|
From: Campo W. <rf...@nl...> - 2007-10-01 12:52:04
|
On Mon, Oct 01, 2007 at 01:35:02PM +0200, Sabri LABBENE wrote:
> Reini Urban wrote:
> >Campo Weijerman schrieb:
> >> On Fri, Sep 28, 2007 at 10:57:24AM +0200, Sabri LABBENE wrote:
> >>> Hi all,
> >>> I'm using phpwiki-1.3.12 and I'm trying to make it
> >recognize CamelCase words with numbers inside as wikiwords, fo example:
> >>> - CamelCase2 -> is a wikiword
> >>> - Camel2Case -> is also a wiki word
> >>> - 2CamelCase -> is also a wiki word
> >>>
> >>> I think there should be a regular expression somewhere in
> >the code that decides if a word is a wikiword. Can someone
> >teel where to find it ? If there will some side effects
> >whenever numbers are considered into wikiwords ?
> >>
> >> Hi,
> >>
> >> We had a similar requirement and solved it back with phpwiki 1.3.3 by
> >> changing the definition of $WikiNameRegexp in index.php
> >>
> >> With more recent releases there is WIKI_NAME_REGEXP in
> >> config/config.ini
> >>
> >> It takes some tweaking to arrive at the right compromise between the
> >> regex being too wide or too narrow. I think too wide is worse than
> >> too narrow: you can always force linking to a page by putting the name
> >> in [brackets], which is less painful than having to escape every other
> >> word on a page...
>
> I tried the regexp and it keeps catching CamelCase words without digits
> inside. I don't understand why you need to escape some other words in your
> page. May be you have as requirement to only link pagenames that contains
> digits.
Sure. The problem is, if you start tweaking the regexp it is easy to
come up with something that considers too many words a WikiWord, and
you'll end up having to escape lots of words.

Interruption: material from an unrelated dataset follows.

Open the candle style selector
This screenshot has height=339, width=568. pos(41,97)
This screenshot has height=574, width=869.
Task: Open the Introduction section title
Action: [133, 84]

> >> We have been using this for years now:
> >>
> >> WIKI_NAME_REGEXP =
> >>
> >"(?<![[:alnum:]])[[:upper:]][[:alnum:]]*?[[:lower:]][[:alnum:]]*?[[:up
> >> per:]][[:alnum:]]*(?![[:alnum:]])";
> >>
> >> Btw, the default is
> >>
> >> WIKI_NAME_REGEXP =
> >"(?<![[:alnum:]])(?:[[:upper:]][[:lower:]]+){2,}(?![[:alnum:]])"
> >
> >config-dist.ini in CVS has these options:
> >http://phpwiki.cvs.sourceforge.net/phpwiki/phpwiki/config/confi
> >g-dist.ini?revision=1.83&view=markup
> >
> >; Perl regexp for WikiNames ("bumpy words"):
> >; (?<!..) & (?!...) used instead of '\b' because \b matches
> >'_' as well
> >; Allow digits: BumpyVersion132
> >; WIKI_NAME_REGEXP =
> >"(?<![[:alnum:]])(?:[[:upper:]][[:lower:][:digit:]]+){2,}(?![[:
> >alnum:]])"
> >; Allow lower+digits+dots: BumpyVersion1.3.2
> >; WIKI_NAME_REGEXP =
> >"(?<![[:alnum:]])(?:[[:upper:]][[:lower:][:digit:]\.]+){2,}(?![
> >[:alnum:]])"
> >; Default old behaviour, no digits as lowerchars.
> >;WIKI_NAME_REGEXP =
> >"(?<![[:alnum:]])(?:[[:upper:]][[:lower:]]+){2,}(?![[:alnum:]])"
>
> Great, it works !
> Thanks Reini and Campo.
Actually, the suggestions offered by Reini better match what you asked
for. I use phpwiki mostly for documenting IT-related stuff, and as we
all know there are many acronyms used. The traditional definition of
WikiWord will include anything containing an embedded acronym, like
for example DocBookXML2LaTeX (at least, I don't think it does). The
alternative regexp I am now using will match any sequence of non-blank
non-punctuation that starts with a Capital letter and alternates
sufficiently between lower and uppercase. This works pretty well.
Regards,
--
$_ = "Campo Weijerman [rfc822://nl.ibm.com/]" and tr-[:]/-<@>-d and print;
|